On 26.08.2010 23:26, Jorge A. Castro wrote:
> Hi,

Hi Jorge,

> I'm dealing with an embedded system and trying to implement the CAN bus
> for communication with some different modules. In the kernel
> configuration, I'm able to enable the CAN bus subsystem support and some
> CAN device drivers like the Virtual Local CAN Interface (vcan).

Have you already created your own vcan0, vcan1, etc. netdevices?
(see Documentation/networking/can.txt)

> I
> understand I can use CAN as chardev or netdev

The CAN subsystem of the Linux Kernel supports the netdevice driver model.

>, but I can't see any
> interface of those available in the system.

Best is to create some vcan devices to check if everything works.

They should appear in

   cat /proc/net/dev

then.

> Any ideas on what I need to do in order to use the CAN bus?

See above. You can try out the tools in the SocketCAN SVN

http://developer.berlios.de/svn/?group_id=6475

E.g. candump, cansend, cangen and friends should be able to guide you through
the first steps ...

> My target is an ARM-57TS-LPC3250 board from Future Design Inc. and I'm
> running Linux 2.6.27 on it.
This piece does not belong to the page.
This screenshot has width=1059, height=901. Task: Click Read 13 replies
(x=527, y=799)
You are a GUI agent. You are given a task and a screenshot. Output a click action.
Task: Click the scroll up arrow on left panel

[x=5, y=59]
When I boot the system I got this:
> 
> TCP cubic registered
> NET: Registered protocol family 17
> /can: controller area network core (rev 20071116 abi 8)/
> NET: Registered protocol family 29
> /can: raw protocol (rev 20071116)
> can: broadcast manager protocol (rev 20080415)/
> RPC: Registered udp transport module.
> RPC: Registered tcp transport module.
> VFP support v0.3: implementor 41 architecture 1 part 10 variant 9 rev 1
> drivers/rtc/hctosys.c: unable to open rtc device (rtc0)
> IP-Config: Guessing netmask 255.255.255.0
> 
> where I can see some CAN configuration in it.

This is only the networklayer stuff - that fine, but there's no CAN
networkdriver that provides a can0, can1, vcan0, ... interfaces.

> In my host machine I have
> a PCAN-PCI card from Peak Systems to communicate with the target and
> check this bus functioning.

You can either use the PEAK driver (with netdev support) which would create
can0 and can1 netdevices for you. Please read the PEAK documentation - there's
also some information about the CAN netdevices.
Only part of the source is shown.